**PROBLEM STATEMENT**
In the text on Métis and non-Status Indian cohort members, which three provinces were home to nearly 7 out of 10 Métis cohort members in 1991?

**EXTRACTED TEXT**
--

In this study, respondents were considered Métis if they reported a single Métis ancestry (no other ancestries) or two or more Aboriginal ancestries with one being Métis. People were considered non-Status Indians if they reported a single North American Indian ancestry, but were not registered under the Indian Act of Canada.
The demographic and socio-economic characteristics of Métis and non-Status Indian cohort members differed from those of non-Aboriginal members (Appendix Table A). Métis and non-Status Indians were younger and less likely to be legally married, to have completed secondary school, to be employed, and to be homeowners. They were more likely to be in the two lowest income adequacy quintiles, to live in crowded conditions, and to live in a dwelling needing major repairs. In 1991, nearly 7 out of 10 Métis cohort members were residents of Manitoba, Saskatchewan or Alberta, and about 7 out of 10 non-Status Indian cohort members were residents of Quebec, Ontario or British Columbia.

--

**PROVIDED DATA**
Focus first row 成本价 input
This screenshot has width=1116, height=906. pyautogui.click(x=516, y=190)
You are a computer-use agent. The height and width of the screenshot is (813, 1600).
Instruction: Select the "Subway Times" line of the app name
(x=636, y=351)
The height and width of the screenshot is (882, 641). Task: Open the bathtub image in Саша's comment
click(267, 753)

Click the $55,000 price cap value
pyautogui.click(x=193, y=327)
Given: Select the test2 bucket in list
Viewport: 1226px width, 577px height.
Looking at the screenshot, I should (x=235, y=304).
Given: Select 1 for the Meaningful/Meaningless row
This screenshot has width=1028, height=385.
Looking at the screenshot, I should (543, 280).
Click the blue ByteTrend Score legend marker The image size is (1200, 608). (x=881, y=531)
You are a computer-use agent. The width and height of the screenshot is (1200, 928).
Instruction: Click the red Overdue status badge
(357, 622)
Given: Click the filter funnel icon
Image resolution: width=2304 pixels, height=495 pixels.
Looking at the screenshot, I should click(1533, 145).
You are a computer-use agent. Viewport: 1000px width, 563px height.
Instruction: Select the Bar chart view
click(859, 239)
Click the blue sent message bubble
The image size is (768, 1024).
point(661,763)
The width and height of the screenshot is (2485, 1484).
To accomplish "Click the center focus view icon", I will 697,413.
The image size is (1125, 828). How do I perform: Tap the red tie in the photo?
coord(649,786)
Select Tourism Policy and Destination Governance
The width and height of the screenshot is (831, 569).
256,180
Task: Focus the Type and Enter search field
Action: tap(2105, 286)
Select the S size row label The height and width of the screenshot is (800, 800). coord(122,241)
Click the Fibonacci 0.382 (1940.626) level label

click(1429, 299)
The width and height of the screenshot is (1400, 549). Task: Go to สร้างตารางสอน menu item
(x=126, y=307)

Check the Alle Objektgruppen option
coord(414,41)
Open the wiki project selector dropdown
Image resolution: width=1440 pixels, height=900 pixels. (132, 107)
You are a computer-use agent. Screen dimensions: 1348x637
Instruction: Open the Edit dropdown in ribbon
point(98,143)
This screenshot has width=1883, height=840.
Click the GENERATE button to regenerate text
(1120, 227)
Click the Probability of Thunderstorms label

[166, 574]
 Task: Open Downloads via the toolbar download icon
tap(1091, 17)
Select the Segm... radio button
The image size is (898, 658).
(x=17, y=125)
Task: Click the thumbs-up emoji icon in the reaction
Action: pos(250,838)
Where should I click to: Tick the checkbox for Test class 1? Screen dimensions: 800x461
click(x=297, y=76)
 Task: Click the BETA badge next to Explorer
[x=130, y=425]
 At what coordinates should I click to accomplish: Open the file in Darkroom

--

**EXERCISE RESPONSE**
Manitoba, Saskatchewan and Alberta.